Abstract

Abstract With the outbreak of the COVID-19 pandemic and the ensuing total lockdown in 2020, the EAP course for STEM doctoral students at Parma University (Italy) was suddenly forced to online delivery, like many courses in academic institutions worldwide. Confined at home and with no previous experience in remote teaching, the teacher had to redesign the course and rethink strategies and techniques in a matter of days and with little material at hand. The aim was to maintain the interactivity of the face-to-face course and consolidate the group dynamics of a course that had yet to start.
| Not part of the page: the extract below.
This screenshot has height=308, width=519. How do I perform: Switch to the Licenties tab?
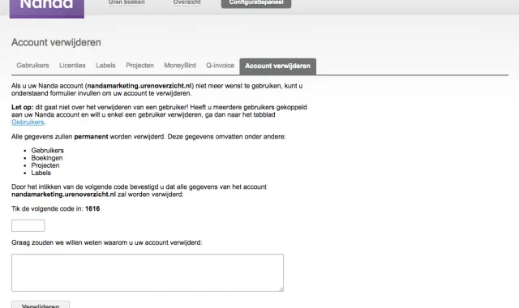[x=72, y=66]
As online teaching took centre stage, the teacher and students alike were confronted with didactic issues stemming from the restyling of a traditionally highly interactive course based on face-to-face tuition, and technical problems, which added to the emotional and psychological factors related to an unknown, unexpected situation. In addition to soft skills, students from different academic backgrounds needed to develop productive rather than receptive language skills, so activities focused mainly on collaborative tasks to develop writing and speaking modes but did not concentrate on academic language only. This paper shares insights into the experience of being ‘thrown in at the deep end’, and attempts to highlight the elements which contributed to its overall positive outcome, the strong social connotation it came to bear, the development of class dynamics, and the learning points that emerged. It also hopes to provide some practical suggestions which can add to the creative solutions found by (language) teachers globally.